Not really. The transition to Intel is for the speed on the low end machines and that's about it.


----------



## jonmon (Feb 15, 2002)

whew, glad it's not such a great update so i feel fine with my current mini 

although i do like the 4 usb ports at the back


----------



## iMatt (Dec 3, 2004)

Vexel said:


> Not really. The transition to Intel is for the speed on the low end machines and that's about it.


Just the low-end machines? I thought it was portables first, low end second, but also for better long-term room for performance improvement across the board.


----------



## MacAddict (Jan 29, 2006)

I don't get it. When is Apple going to come out with a contender to go up against Windows XP Media Center Edition ? The Mac-mini is all well and good, but somehow I don't think it has the wherewithal to provide video, especially HDTV, to a TV set, let alone someone's dormroom monitor. As soon as Jobs gets with it, I'll say goodbye to PCs and Windows for good.
★ ★ ★ ★
» **Problem**: Continue the Mac mini forum thread above, starting right after its final sentence.

» **Given material**:
★ ★ ★ ★
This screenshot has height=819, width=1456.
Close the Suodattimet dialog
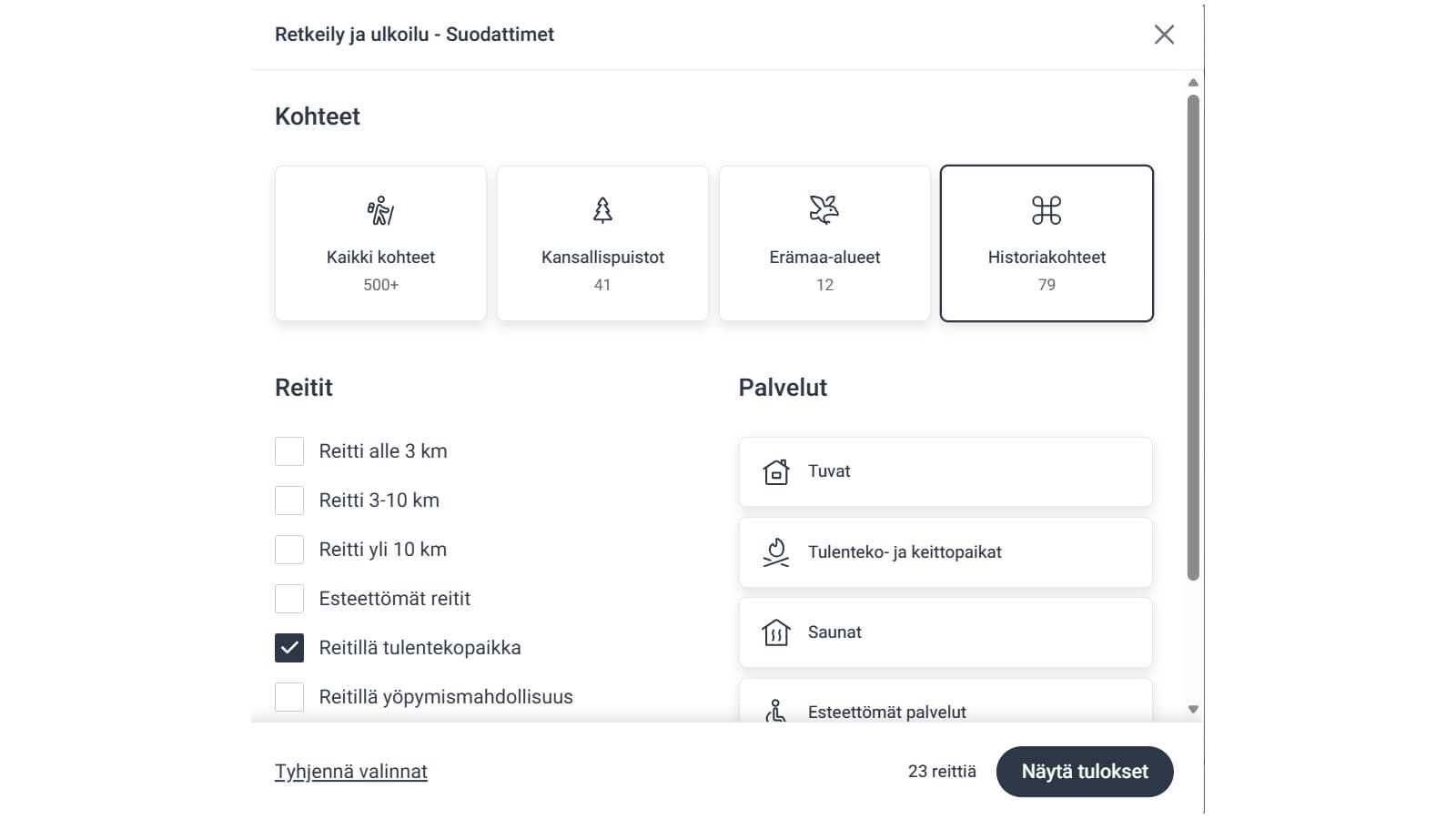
★ ★ ★ ★
» **Answer to the problem**:
I broached the subject in The Apple Store and the Genius was just as exasperated as I was with the absence of any timetable on when we might expect Apple to get with the Home Entertainment idea. Come on Steve, in case you haven't noticed, it's the 21st Century !


----------



## Lawrence (Mar 11, 2003)

It's the perfect computer for GarageBand, Even got a faster 7200 rpm h.d.
Don't really need a hefty video card for audio app pallets, Plus 2 gb of ram is a bonus.

Four USB ports?...Must be for all the USB music hardware.



> All Mac mini models also include an integrated Intel GMA950 graphics
> processor with 64MB of shared DDR2 SDRAM(1), 10/100/1000 Gigabit Ethernet,
> four external USB 2.0 ports, FireWire 400 port, optical digital and analog audio in
> out, and built-in mono speaker.


Quoted from the Apple store about the hard drives in the Mac Mini:


> A variety of hard drive capacities are available for Mac mini. All Mac mini models include
> standard Serial ATA hard drives featuring data transfers up to 1.5 Gigabits per second. All hard drives
> run at 7,200 revolutions per minute (rpm).


Sure I'd buy one.

D


----------



## capitalK (Oct 21, 2003)

I don't think Apple or Steve Jobs have ever said that the move to Intel was because they were cheaper. If that was the case they'd put Celerons in the low-end machines.

They switched because Intel has a roadmap that makes sense, with processors that use up very little power. Remember, the reason there hasn't been a G5 Powerbook is because they run too damn hot.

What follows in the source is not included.